QUESTIONS TO ANSWER |
a: In the inetd bug report below, what happens once inetd reaches the maximum number of server instances?
b: Reproduce the inetd bug report below verbatim, from "There is no" to "the nowait/wait section.".

Further investigation shows that this symptom is caused by a service
that does not read(2) from the file descriptor provided by inetd, and
that the packet received was not empty.  The man page does not say this
is bad.

In the test case, "netstat -an | grep 9988" showed a receive queue that
never grew any shorter.  As a result, the inetd select(2) would continue
to show data available, even for one packet.  Adding a read(2) to the
service fixes it.  The service wasn't intended to receive data, yet data
was sent.

There is no practical way that inetd can handle this situation ... it
cannot know that a service program will not read the socket.  The
current behaviour is to respawn the service until the maximum number of
server instances is reached, then loop for 60 seconds and try again.

The attached patch adds this to the BUGS section of the man page, since
it was not clear from the nowait/wait section.

-- 
James Cameron
http://ftp.hp.com.au/sigs/jc/
--- openbsd-inetd-0.20050402/inetd.8	2007-08-13 11:41:48.000000000 +1000
+++ openbsd-inetd-0.20050402-436803/inetd.8	2007-08-13 11:40:54.000000000 +1000
@@ -474,3 +474,11 @@
 .Dq rpc
 on IPv6 is not tested enough.
 Kerberos support on IPv6 is not tested.
+.Pp
+Server programs used with 
+.Dq dgram
+.Dq udp
+.Dq nowait
+must read from the network socket, or
+.Nm inetd
+will spawn processes until the maximum is reached.

MATERIAL PROVIDED |
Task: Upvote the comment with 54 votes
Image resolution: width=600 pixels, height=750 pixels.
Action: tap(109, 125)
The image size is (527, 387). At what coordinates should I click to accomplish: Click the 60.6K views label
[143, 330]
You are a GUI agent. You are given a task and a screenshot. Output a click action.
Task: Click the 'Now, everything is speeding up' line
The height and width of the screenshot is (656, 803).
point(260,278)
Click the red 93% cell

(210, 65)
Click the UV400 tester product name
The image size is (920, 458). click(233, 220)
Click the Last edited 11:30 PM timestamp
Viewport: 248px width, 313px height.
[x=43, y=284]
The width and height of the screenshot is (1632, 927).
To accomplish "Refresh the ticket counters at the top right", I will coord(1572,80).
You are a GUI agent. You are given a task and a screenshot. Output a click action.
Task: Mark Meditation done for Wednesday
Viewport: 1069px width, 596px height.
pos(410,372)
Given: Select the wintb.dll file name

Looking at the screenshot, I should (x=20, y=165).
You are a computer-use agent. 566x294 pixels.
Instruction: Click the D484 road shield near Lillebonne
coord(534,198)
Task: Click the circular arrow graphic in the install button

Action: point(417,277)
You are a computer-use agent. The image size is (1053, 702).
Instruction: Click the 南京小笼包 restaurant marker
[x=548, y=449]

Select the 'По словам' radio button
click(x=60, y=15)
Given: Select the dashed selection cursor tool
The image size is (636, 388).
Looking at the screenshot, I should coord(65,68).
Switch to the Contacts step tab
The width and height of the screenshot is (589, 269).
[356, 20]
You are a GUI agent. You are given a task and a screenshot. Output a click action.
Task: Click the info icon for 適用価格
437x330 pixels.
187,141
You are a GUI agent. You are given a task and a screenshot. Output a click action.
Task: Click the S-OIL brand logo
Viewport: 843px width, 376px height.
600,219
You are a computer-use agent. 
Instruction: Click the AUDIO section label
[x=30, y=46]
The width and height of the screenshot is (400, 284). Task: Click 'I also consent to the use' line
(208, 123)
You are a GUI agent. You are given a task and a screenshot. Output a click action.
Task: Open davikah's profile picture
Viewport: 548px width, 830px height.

SOLUTIONS FOR EACH TASK |
a: It loops for 60 seconds and then tries again.

b:
There is no practical way that inetd can handle this situation ... it
cannot know that a service program will not read the socket.  The
current behaviour is to respawn the service until the maximum number of
server instances is reached, then loop for 60 seconds and try again.

The attached patch adds this to the BUGS section of the man page, since
it was not clear from the nowait/wait section.